**Task A**
Reproduce the part of the IF design text starting with "This teaches several" and going on through "to reasonable verbs.".
**Task B**
In the IF design text's example premise, what sits beneath the brass telescope?
━━ Document text
The fastest way to learn IF design is to make a room that does something.

The tiny project

Build this:

  • A room.
  • A locked container.
  • A visible clue.
  • A hidden or obtainable key.
  • A reward for opening the container.

Example premise:

You are in an old observatory. A brass telescope points at a painted ceiling. A locked wooden case sits beneath it.

Objects:

  • Brass telescope
  • Painted ceiling
  • Wooden case
  • Tiny star-shaped key
  • Folded map

Puzzle path:

  1. Examine the telescope.
  2. Look through it.
  3. Notice a star symbol on the ceiling.
  4. Examine that star.
  5. Find the key.
  6. Unlock the case.
  7. Take the map.

Why this works

This teaches several core IF moves:

  • Descriptions must point toward interaction.
  • Clues should be visible before solutions are needed.
  • Objects should respond to reasonable verbs.
  • The reward should create a new question.
━━━━
━━ Information supplied
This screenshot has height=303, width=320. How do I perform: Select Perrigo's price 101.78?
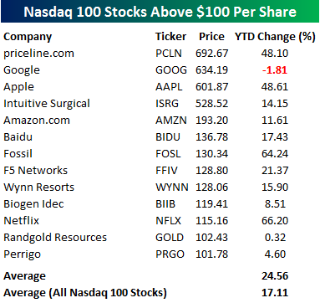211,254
━━━━
━━ Information supplied
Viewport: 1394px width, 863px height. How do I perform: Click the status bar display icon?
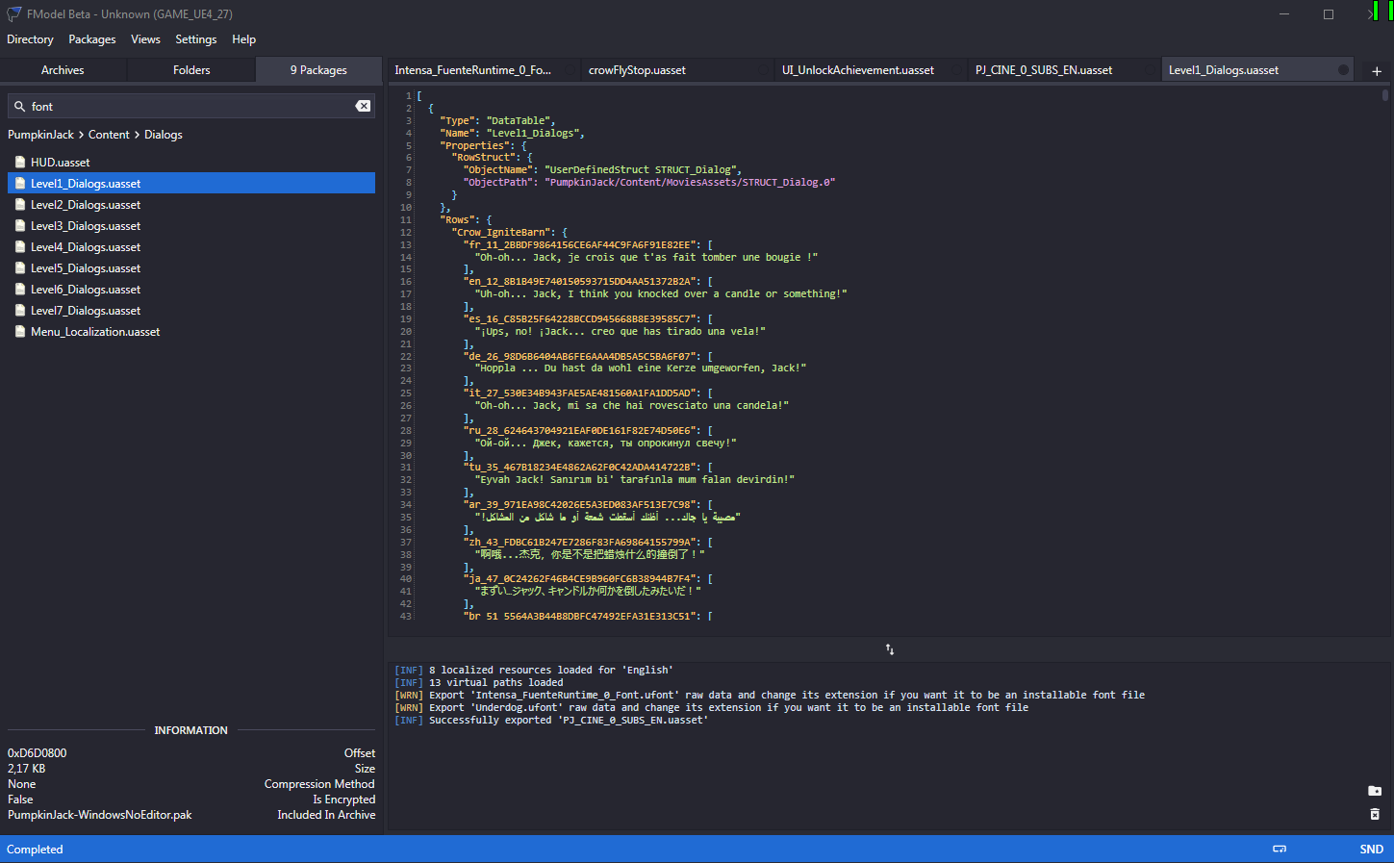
━━━━
**Task result A**
This teaches several core IF moves:

  • Descriptions must point toward interaction.
  • Clues should be visible before solutions are needed.
  • Objects should respond to reasonable verbs.

**Task result B**
A locked wooden case.